[Исходный текст]:
◇ ◇ ◇

Выбрать главу
«Пора Творцу вернуть билет»

Марина Цветаева писала в одном из своих стихотворений: «пора, пора, пора Творцу вернуть билет». То есть не просто уйти из этого мира, но с горечью упрекнуть его Творца в том, что мир этот безнадежно плох, и потому в нем невозможно оставаться. И Цветаева вовсе не была первой— задолго до нее неточно так же заговорил Иов. Его ужасают не только и не столько постигнувшие его беды, сколько то, что вообще «мир во зле лежит» и не видно способа избавить его от зла. «Почему живут нечестивцы, и к старости их мощь лишь возрастает? … Они проводят свою жизнь в благополучии и в преисподнюю нисходят легко… ослика у сироты уводят, у вдовы берут в залог быка, отрывают от груди сироту, у бедняка берут дитя в кабалу; нищих прогоняют с дороги, и прячутся бедные люди земли, словно в степи дикие ослы… Из селений стон умирающих слышен, и раненые о помощи взывают, но Бог их молитв не замечает».

И потому речи Иова начинаются со страшных слов— он проклинает день своего рождения, даже ночь своего зачатия, в таких словах, которые напоминают нам рассказ о сотворении мира в книге Бытия: «На заре той ночи да померкнут звезды, будет ждать она рассвета— но напрасно, проблесков зари да не увидит». Он словно хочет прокрутить пленку назад, вплоть до того момента, когда Творец создал свет, отделив его от тьмы, и начал отсчет дней этого мира…

Его собственные страдания— это прежде всего вопрос его отношений с Богом. «Но как человеку пред Богом оправдаться?… Он налетел на меня вихрем, множит раны мои беспричинно; не дает мне перевести дух, горечью переполняет меня. Меряться ли силой с Ним, могучим? Судиться ли— но как Его вызвать? … Он смеется над отчаяньем невинных; отдана земля во власть нечестивцев, а Он судьям глаза закрывает— и если не Он, то кто же?!»

На упреки друзей он отвечает: «Умолкните и дайте мне сказать, а там— будь что будет. Он меня убьет, и нет надежды, но я буду твердить Ему, что я прав— и в этом будет мое спасение!» Иов действительно настаивает на своей правоте и непорочности, и автор книги полностью с ним солидарен. С самого начала он подчеркивает, что Иов был совершенно безупречным человеком. Наверное, именно потому эта книга и звучит так остро: она доводит трагизм ситуации до конечного предела, это уже не просто частная несправедливость судьбы, это вопиющий и совершенно необъяснимый пример незаслуженного страдания.

◇ ◇ ◇

[Что требуется]: Что проклинает Иов в начале своих речей согласно тексту о книге Иова? Следующие записи взяты из другого источника и с текстом не связаны.

[Набор данных]:
◇ ◇ ◇

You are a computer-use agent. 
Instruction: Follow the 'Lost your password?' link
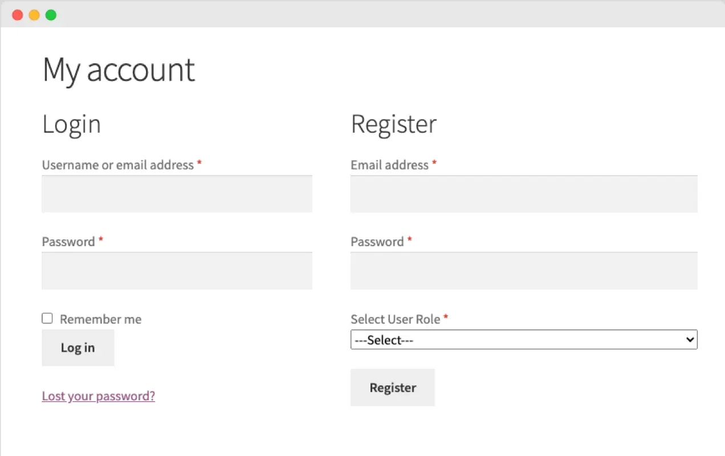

◇ ◇ ◇

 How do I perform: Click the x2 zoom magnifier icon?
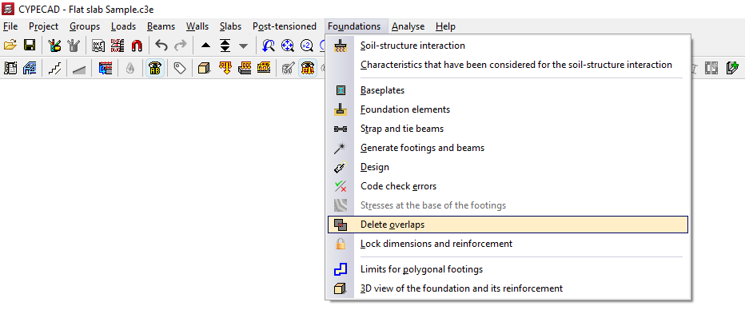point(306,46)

◇ ◇ ◇

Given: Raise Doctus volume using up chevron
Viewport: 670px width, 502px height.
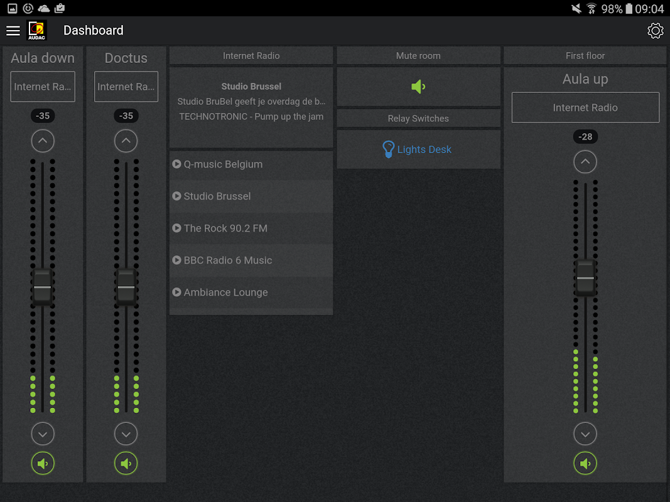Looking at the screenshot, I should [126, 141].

◇ ◇ ◇

[Ответ к заданию]: День своего рождения и даже ночь своего зачатия.